— BEGIN —

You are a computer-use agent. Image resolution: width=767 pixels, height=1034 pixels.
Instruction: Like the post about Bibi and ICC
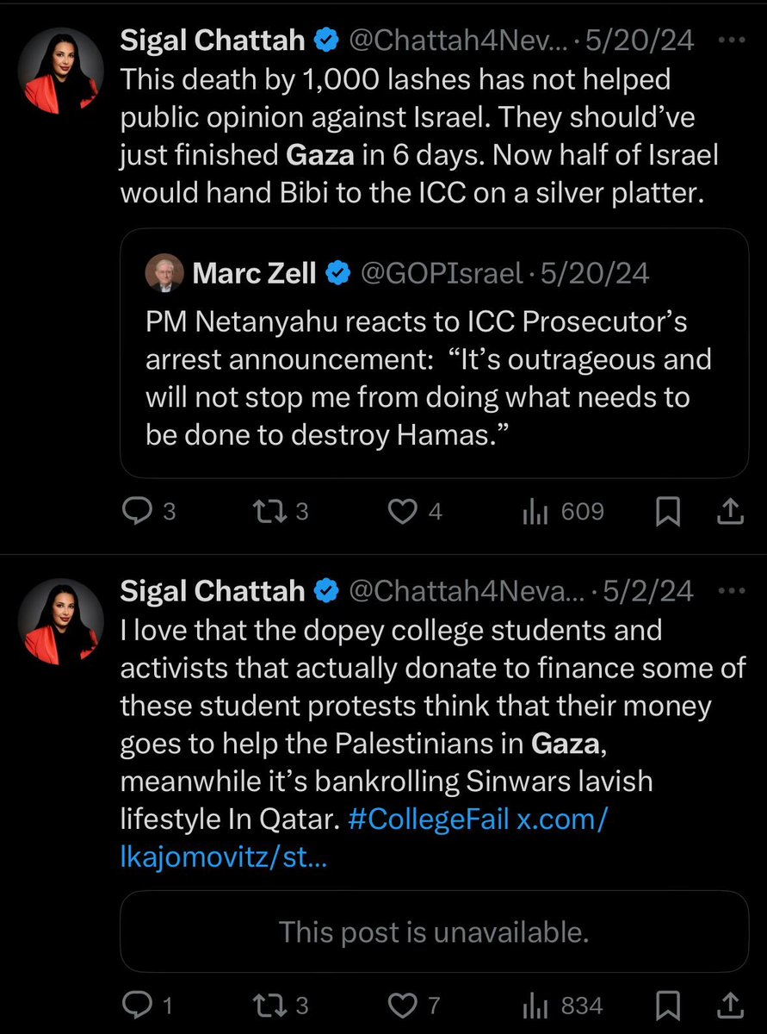click(400, 512)
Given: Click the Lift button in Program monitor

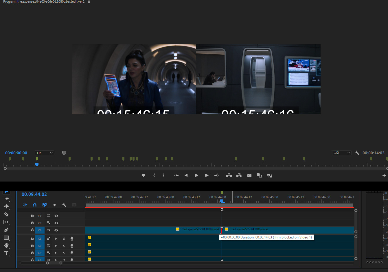Looking at the screenshot, I should (229, 175).
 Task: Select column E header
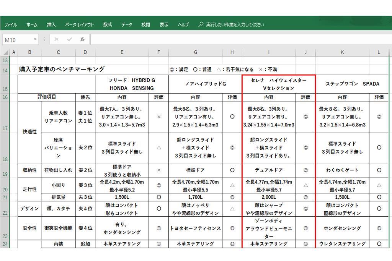coord(122,52)
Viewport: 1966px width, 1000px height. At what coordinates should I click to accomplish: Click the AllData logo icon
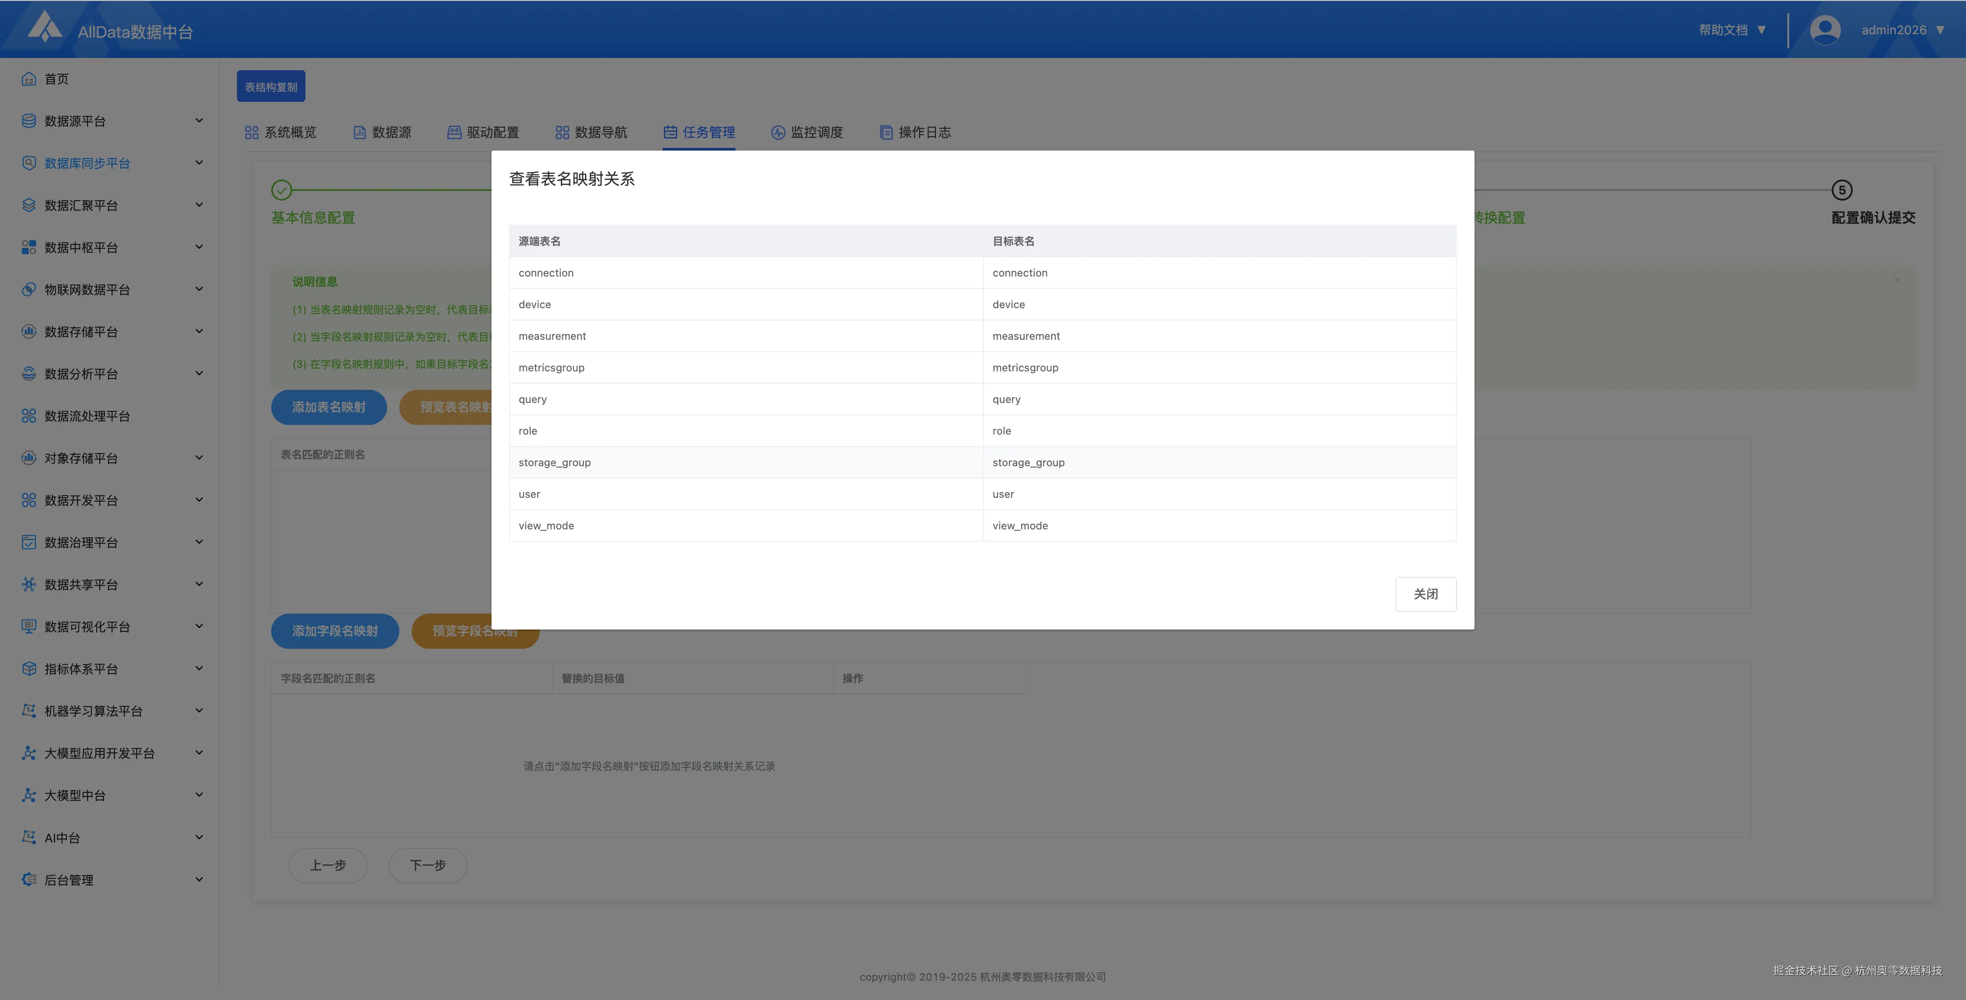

— END —

## TASK TO CARRY OUT
Update the listing from its first line up to and including the line with "coord(122,52)", changing "Lift" to "Extract" and keeping everything else the same. Leave the pictures out of your answer.

## TASK RESPONSE
You are a computer-use agent. Image resolution: width=767 pixels, height=1034 pixels.
Instruction: Like the post about Bibi and ICC
click(400, 512)
Given: Click the Extract button in Program monitor

Looking at the screenshot, I should (229, 175).
 Task: Select column E header
coord(122,52)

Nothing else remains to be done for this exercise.